Beginning at the line that contains "739x491 pixels. How", repeat each line exactly through the last one of the records below, and leave out the pictures.

Collected data:
BEGIN

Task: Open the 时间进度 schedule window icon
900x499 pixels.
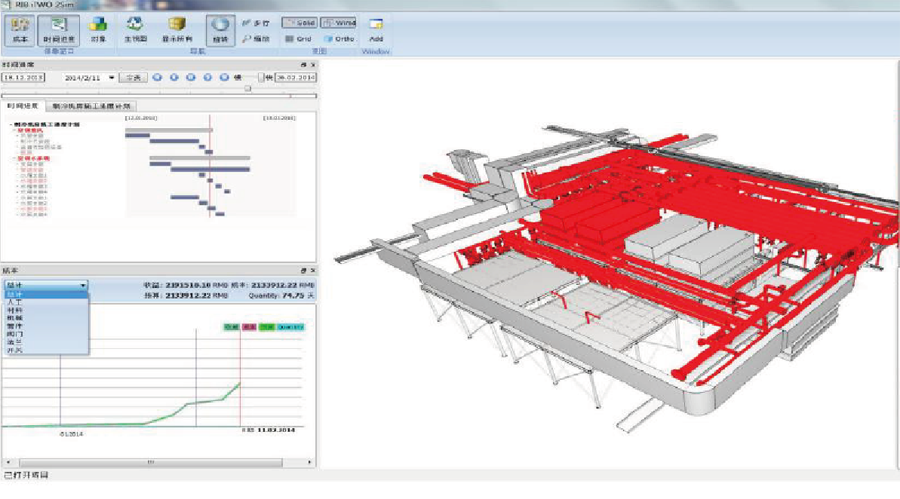Action: (x=58, y=28)
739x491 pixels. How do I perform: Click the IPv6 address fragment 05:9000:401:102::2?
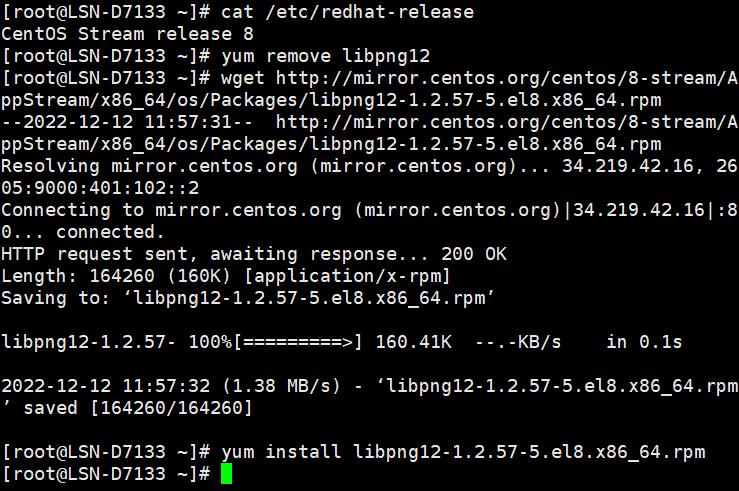pyautogui.click(x=100, y=188)
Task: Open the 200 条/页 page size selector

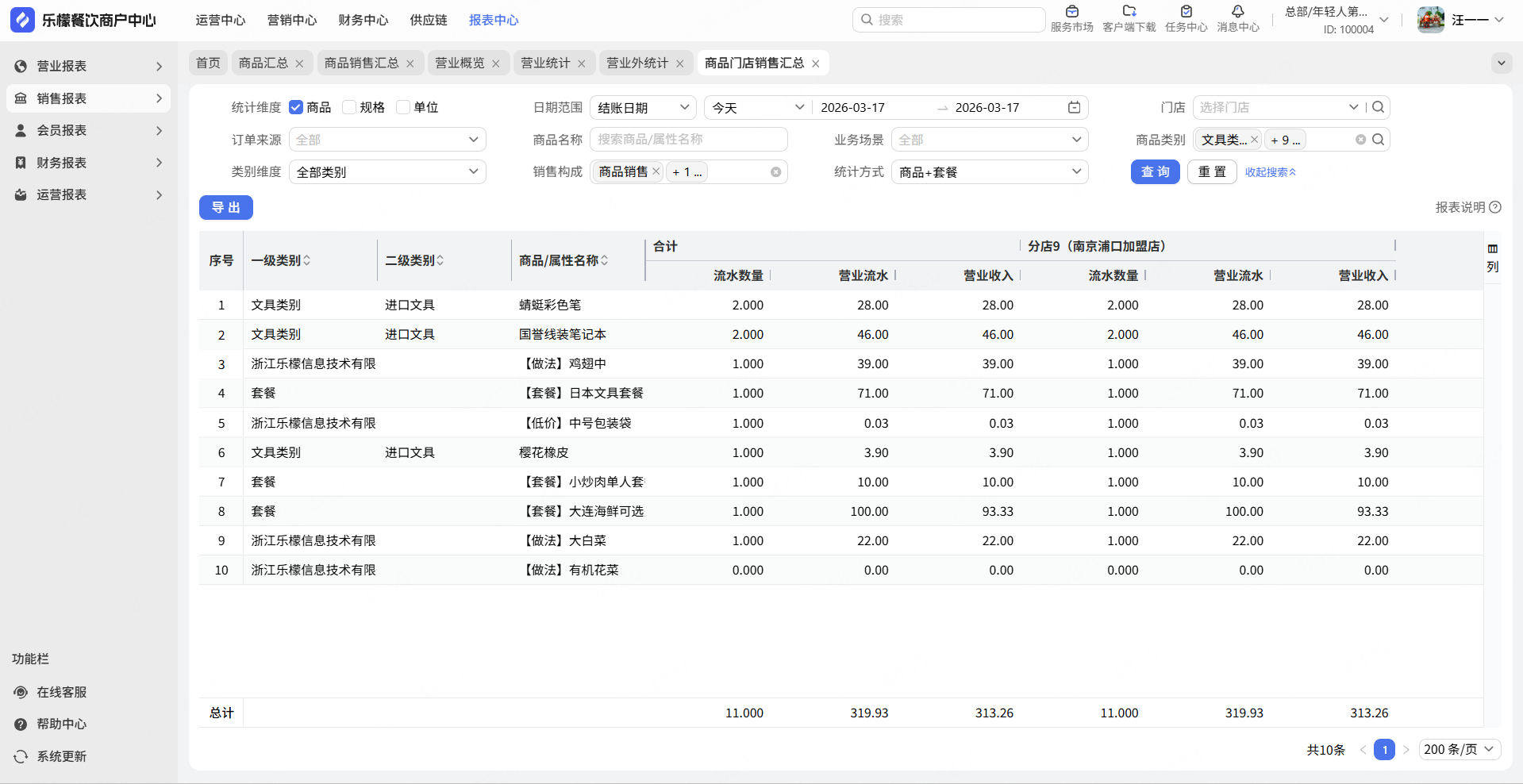Action: (1459, 749)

END

# Your solution
739x491 pixels. How do I perform: Click the IPv6 address fragment 05:9000:401:102::2?
pyautogui.click(x=100, y=188)
Task: Open the 200 条/页 page size selector

Action: (1459, 749)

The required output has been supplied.